Ski areas oppose lift ticket taxes to fund infrastructure
BRECKENRIDGE – Ski area officials don’t want to touch the “T” word.
And they defended their stance against a lift ticket tax at a Breckenridge Resort Chamber breakfast Thursday, saying such a tax would increase competition in an already dog-eat-dog industry.
“People turn to it because it seems so simple,” said Breckenridge Ski Resort Chief Operations Officer Roger McCarthy. “There’s a bunch of different ways to fund things. In Europe, the towns put in the snowmaking, gondolas and facilities to keep resorts competitive. They understand it lengthens their season. We can’t pay for a lot of this with lift ticket revenue.”
Others, however, think a tax could be a viable method to fund some of Breckenridge’s proposed infrastructure improvements. While a grand lodge, on-mountain improvements, retail and restaurant space are proposed to be funded by real estate sales, resort and town officials still are trying to determine the best method to fund a gondola from Watson parking lot to Peaks 7 and 8.
Currently, officials with the town and ski resort are discussing a Tax Increment Financing plan that would place a tax on new residents of ski area development on Peak 8. They also are considering transferring a portion of Real Estate Transfer Tax revenue generated from ski-area development sales to a fund to offset the town’s interest in the gondola.
But taxing lift tickets?
“What you’re also saying is, “How about an increase in lift ticket prices?'” McCarthy said, adding that a tax increase is perceived as yet another lift ticket price hike. “You lose control of your pricing. We compete like hell on grooming, guest services. It’s brutal.”
According to Breckenridge Town Manager Tim Gagen, Vail is the only ski town in Colorado with a lift ticket tax.

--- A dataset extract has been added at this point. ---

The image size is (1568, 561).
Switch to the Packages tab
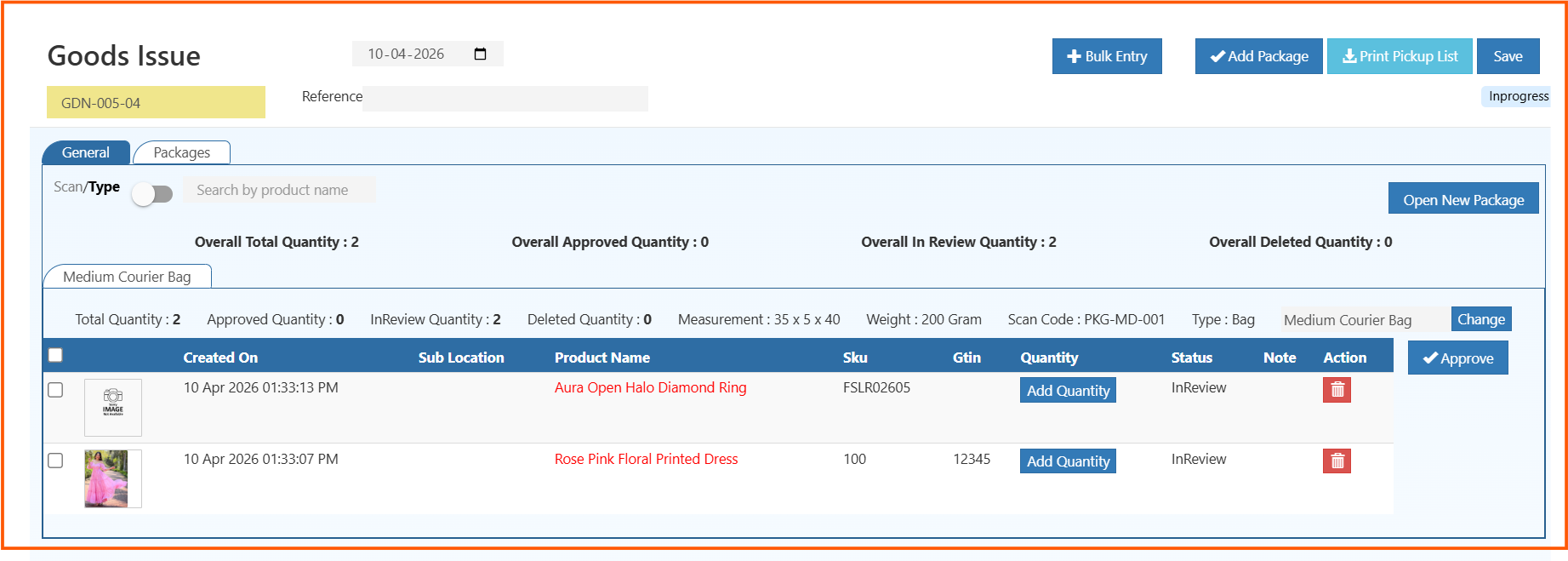(x=181, y=152)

Steamboat Springs town leaders tried to implement one – with the blessing from the local resort chamber and the American Skiing Co., which owns the resort – but voters turned it down.
“Most communities have some type of amusement fee attached to lots of stuff: movies, seats to a concert,” Gagen said. “It is not an inconsistent way to fund some of these things.”
But ski industry officials don’t even want to talk about it.
This week, Vail Town Council members were reminded how sore a subject the tax can be when they proposed increasing the 4 percent tax paid by the resort.
“The current Vail tax was imposed voluntarily by a different Vail Resorts ownership and management heading a very different company in a very different time,” Porter Wharton III, senior vice president of public affairs for Vail Resorts wrote the town. “Do we really want to give our guests another reason to consider going elsewhere?”
Breckenridge council members haven’t ruled out the idea of a lift ticket tax to pay for whatever infrastructure might be needed in the future, however. And they have a different relationship with Vail Resorts, than does the Vail Town Council.
“We’re not afraid to ask for what we want from the ski area,” said Breckenridge Councilmember Jim Lamb. “They need us; we need them. They know it; we know it.
“I’m not sure it’s such a bad idea,” Lamb said of a lift ticket tax. “I understand it’s a competitive business and it will get a lot more competitive in the future. I’m not convinced a $1 or $2 tax would make us drop from second-most-popular ski area to 10th. I’m not opposed to exploring the idea, but at the same time, I think the arrangement we have to pay for the gondola is acceptable.”
“A tax is a drastic alternative,” said Breckenridge Councilmember Dave Hinton. “If it were to help mitigate problems caused by a specific development, I would consider it. There are other options to consider first before we ever consider adding a tax to something.”